- DATA
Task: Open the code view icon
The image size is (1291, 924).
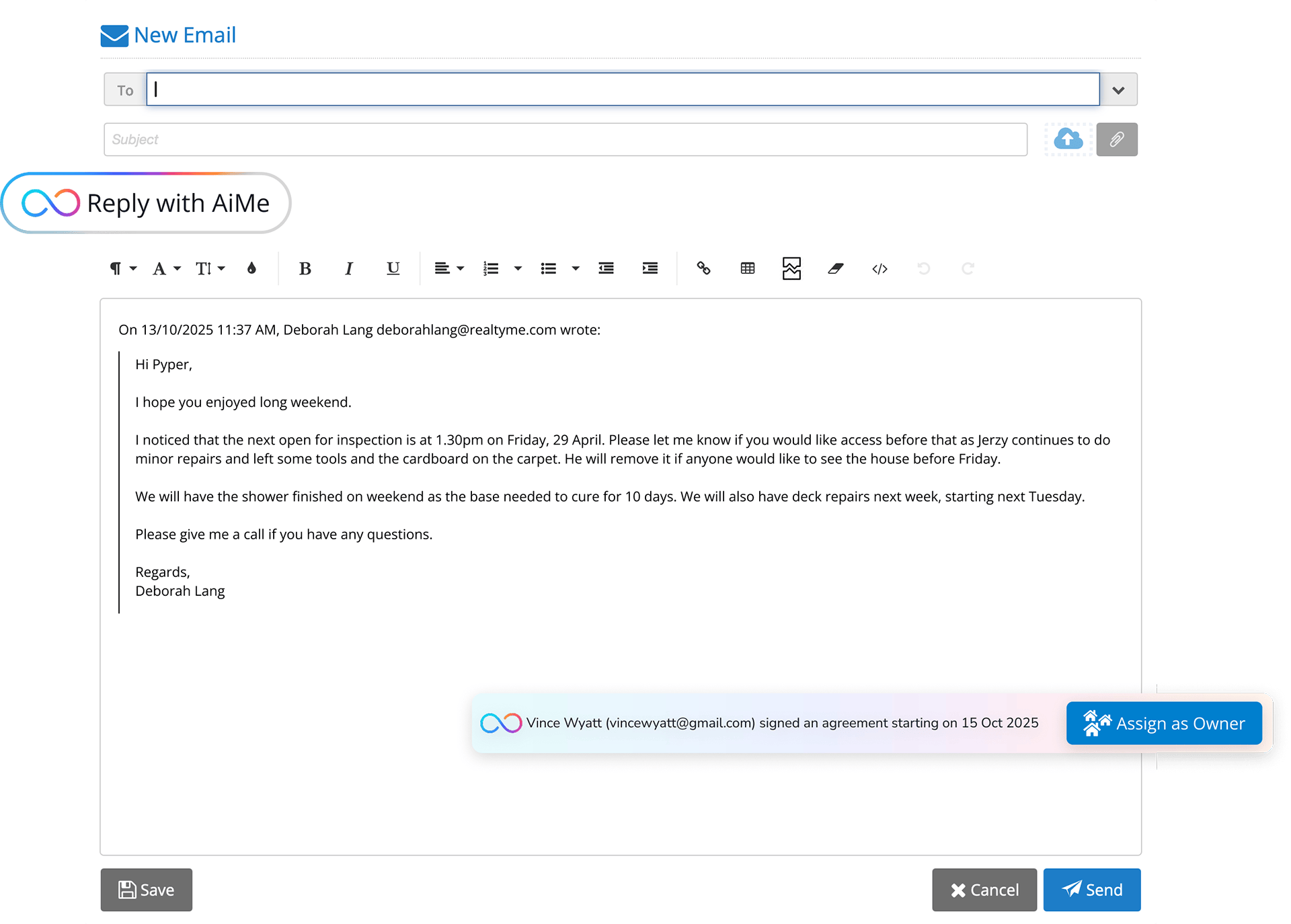Action: click(879, 268)
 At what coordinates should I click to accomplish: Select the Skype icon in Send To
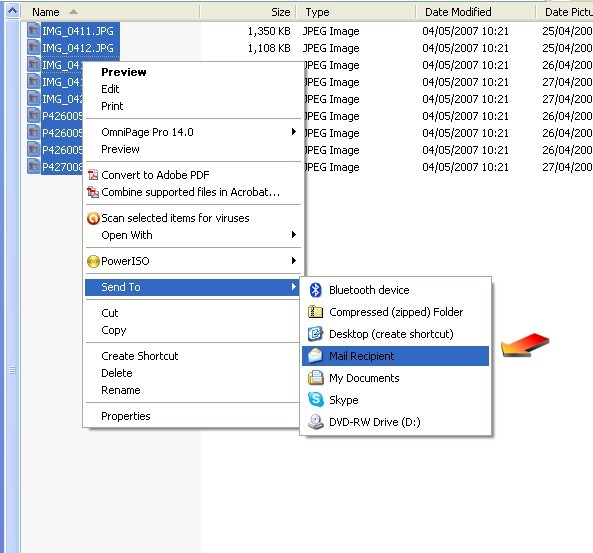point(315,400)
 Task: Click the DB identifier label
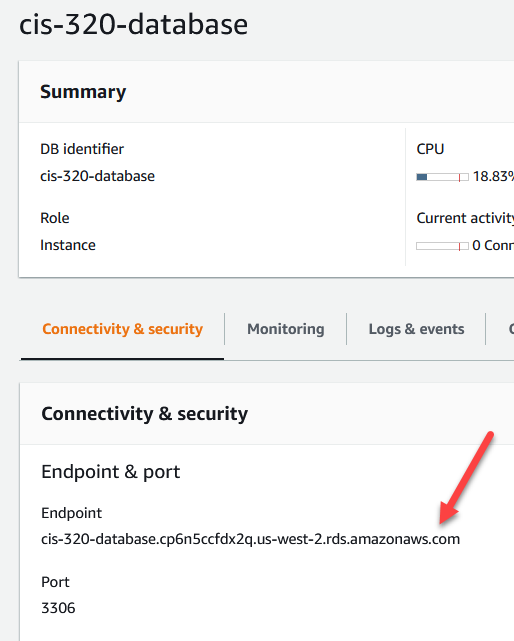tap(82, 149)
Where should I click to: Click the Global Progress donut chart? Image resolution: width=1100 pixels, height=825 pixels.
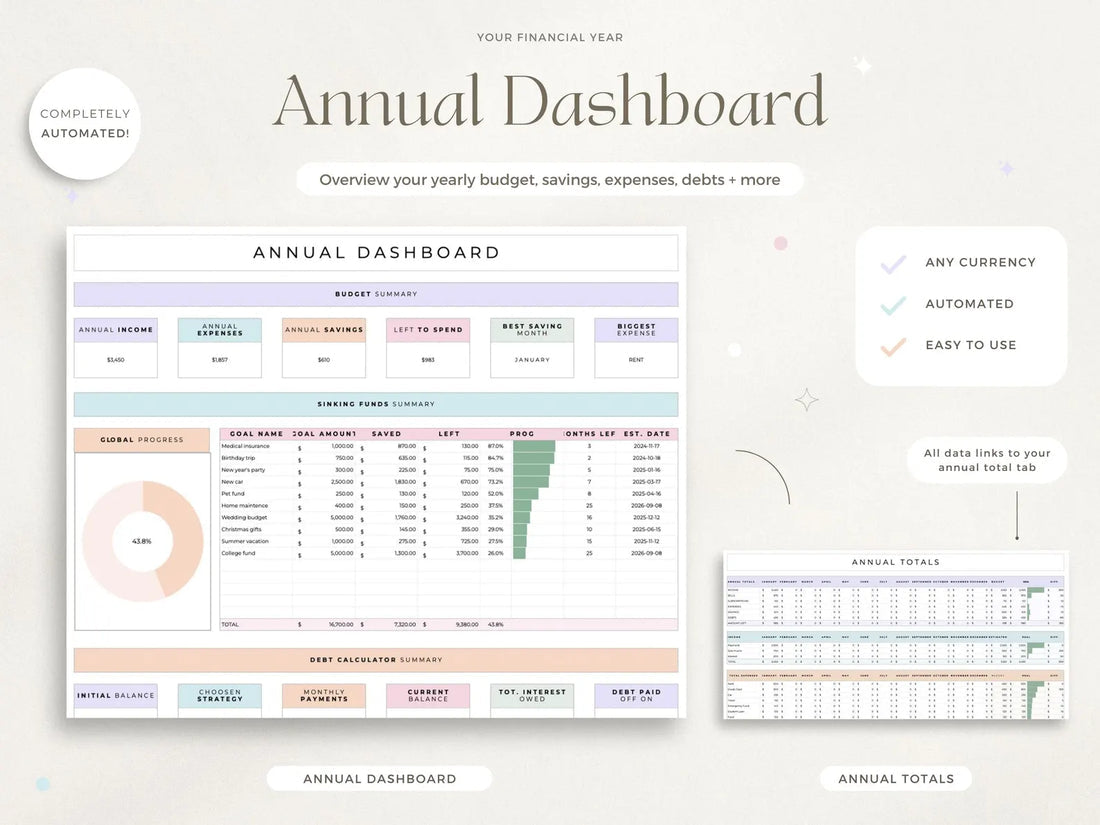pos(142,541)
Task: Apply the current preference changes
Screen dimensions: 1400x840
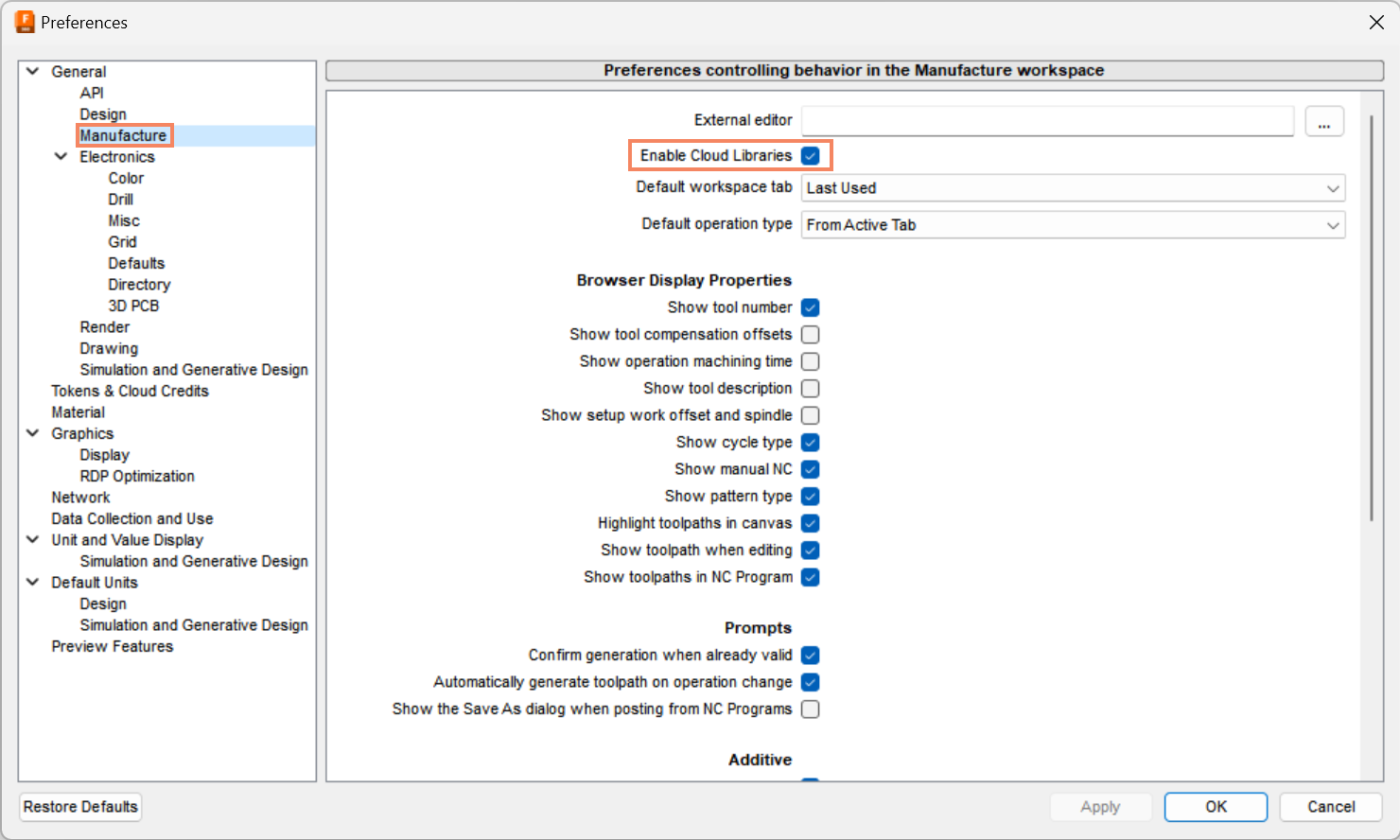Action: click(1100, 807)
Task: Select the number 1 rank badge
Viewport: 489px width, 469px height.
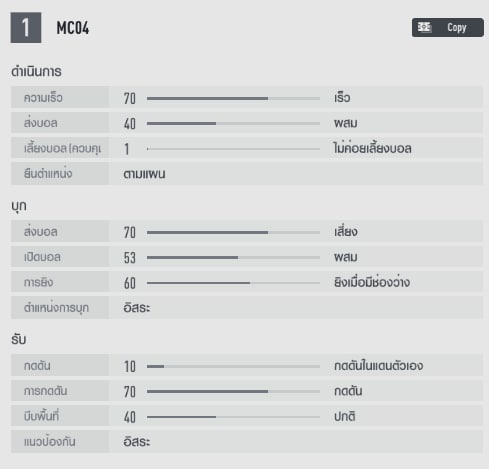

- AIM OF THE TASK
In the listing above, find the line containing "At what coordinates" and the line containing "Task: Apply the current preference changes", then return both of them and every line between, exactly, without pictures.

- ANSWER TO THE EXERCISE
 At what coordinates should I click to accomplish: Select the Skype icon in Send To
point(315,400)
 Task: Click the DB identifier label
tap(82, 149)
Where should I click to: Click the Global Progress donut chart? Image resolution: width=1100 pixels, height=825 pixels.
pos(142,541)
Task: Apply the current preference changes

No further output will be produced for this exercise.